The rolling track brush system sounds interesting, it's kinda what I have in mind for the snow.

Exactly what I suggested.

No need to specifically use gears.
The brush trolley could be attached to a cable and pulled along by that with a motor and Pulleys. Ice would easy be broken off by flexing of the cable and pressure.  Cheap winch in an endless cable loop would work fine.

Depending if you were going to go from top to bottom or left to right you could also use pneumatic Cylinders.  No need for a compressor, use LPG Gas. Would last an eternity and to preempt the inevitable, if you are going to talk about safety or explosions, you don't know what you are talking about so please don''t feel any need to remove all doubt of that. One could also use something like an old refrigerator compressor. may not be fast, not that you'd need it to be but the power draw would be low. Ro save power put a reversing valve in the system so the wiper is returned to 50% extension by the reversal of the pressure.

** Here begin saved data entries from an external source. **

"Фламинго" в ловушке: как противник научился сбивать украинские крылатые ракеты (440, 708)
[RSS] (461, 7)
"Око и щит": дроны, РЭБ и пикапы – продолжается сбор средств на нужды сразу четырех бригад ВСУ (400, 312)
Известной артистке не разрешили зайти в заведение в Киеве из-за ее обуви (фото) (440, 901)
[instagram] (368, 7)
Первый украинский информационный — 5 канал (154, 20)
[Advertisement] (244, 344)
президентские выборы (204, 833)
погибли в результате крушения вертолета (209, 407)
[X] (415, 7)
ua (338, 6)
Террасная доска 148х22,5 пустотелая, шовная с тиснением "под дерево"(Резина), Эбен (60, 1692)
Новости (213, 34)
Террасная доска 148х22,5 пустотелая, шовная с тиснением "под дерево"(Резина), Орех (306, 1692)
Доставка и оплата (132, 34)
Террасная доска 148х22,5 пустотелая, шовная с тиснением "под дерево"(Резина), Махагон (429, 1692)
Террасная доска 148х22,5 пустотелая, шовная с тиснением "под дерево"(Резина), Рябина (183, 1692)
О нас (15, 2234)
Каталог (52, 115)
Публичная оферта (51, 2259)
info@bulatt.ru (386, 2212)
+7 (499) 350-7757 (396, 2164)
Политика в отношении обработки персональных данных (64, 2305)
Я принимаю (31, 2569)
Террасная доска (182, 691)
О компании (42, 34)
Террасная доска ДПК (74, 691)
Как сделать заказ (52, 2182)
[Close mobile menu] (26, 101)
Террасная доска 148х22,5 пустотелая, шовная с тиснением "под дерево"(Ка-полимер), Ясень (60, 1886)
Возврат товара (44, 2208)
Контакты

Electric Linear actuators are also an option and are usualy available is a sealed configuration so as to prevent ingress of dirt and water. If returned to the parked, start position, ice would not be a problem.  These things are available in hundreds of pounds force rating  so ice unless inches thick would not pose a problem.

What about a cover for the panels at night to stop buildup when not being used?
Cover is pulled  down/ unrolled like a pool blanket say and then rewound taking snow  and Ice with it which is dumped off the bending edge as the cover is rolled up. In bad weather thought the day when panels are doing nothing anyway, could be recovered till the sun comes out.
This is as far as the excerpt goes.